Est-il possible de faire fonctionner le magic trackpad sous windows 7 avec un pc classique ? Lorsque je tente d'ajouter ce périphérique bluetooth j'aboutis sur un message d'erreur disant :

"La tentative d'ajout du périphérique a provoqué une erreur inconnue. Le code d'erreur signalé est : 0x80070015"

Merci pour vos conseils


----------



## r e m y (12 Juillet 2011)

un coup de Google en tapant "Magic Trackpad Windows" et la premiere reponse donne les liens pour télécharger les pilotes Windows pour ce Trackpad
http://www.pcworld.fr/2010/07/28/materiel/peripheriques/magic-trackpad-windows/503891/


----------



## AppleSpirit (12 Juillet 2011)

C'est faux j'y étais déjà arrivé à cette page, mais si tu cliques sur le lien tu verras qu'il te propose de télécharger bootcamp et non les drivers du magic trackpad !!!!!!!!!!!


----------



## r e m y (12 Juillet 2011)

il s'agit de la mise à jour BootCamp pour Windows qui comprend les pilotes matériels nécessaire à Windows pour reconnaitre les matériels Apple quand on utilise Windows via BootCamp sur un Mac (carte video, ports usb, .... mais aussi, Magic Mouse, Magic TRackpad, etc!)

Et si tu veux la méthode pour en extraire uniquement le pilote du Magic Trackpad c'est là:
http://www.boxinformatique.com/2010/08/comment-installer-magic-trackpad-sur.html


----------



## AppleSpirit (12 Juillet 2011)

ouai mais je vais pas installer 280 mégas de bootcamp juste pour le magic trackpad...

ah... apple ne cesse de me décevoir depuis un certain temps désormais... c'est cher, c'est lent, c'est compatible avec rien, bref passons.


----------



## r e m y (12 Juillet 2011)

T'as lu ma dernière phrase????


----------



## AppleSpirit (12 Juillet 2011)

voilà c'est fait mais ça marche toujours pas j'ai toujours le même message d'erreur que je vous ai montré ci-dessus.

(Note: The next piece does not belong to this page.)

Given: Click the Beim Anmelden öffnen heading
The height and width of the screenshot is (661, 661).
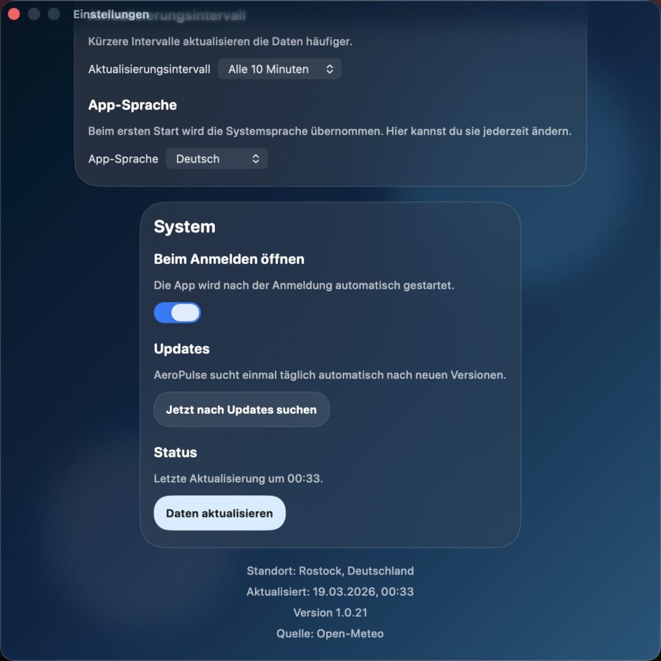Looking at the screenshot, I should [x=229, y=259].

---------- Nouveau message ajouté à 15h02 ---------- Le message précédent a été envoyé à 14h45 ----------

franchement vive apple. Vous savez combien de temps met google maps à me permettre de taper un lieu de recherche lorsque je suis dans la rue avec mon iphone 3g ? 

10 minutes !!!!!

Et oui, nous parlons du fameux iphone là attention.


----------



## Flibust007 (12 Juillet 2011)

Le mieux, évidemment, c'est qu'on achète et utilise son matériel en adéquation avec l'environnement pour lequel il est conçu.

Pas étonnant qu'une Ferrari peine à avancer si on lui adjoint des roues de moto.

Relis le mode d'emploi du matériel ou les présentations de son contexte commercial. Il n'est jamais question d'une quelconque compatibilité avec Win$ pour cet appareil.


----------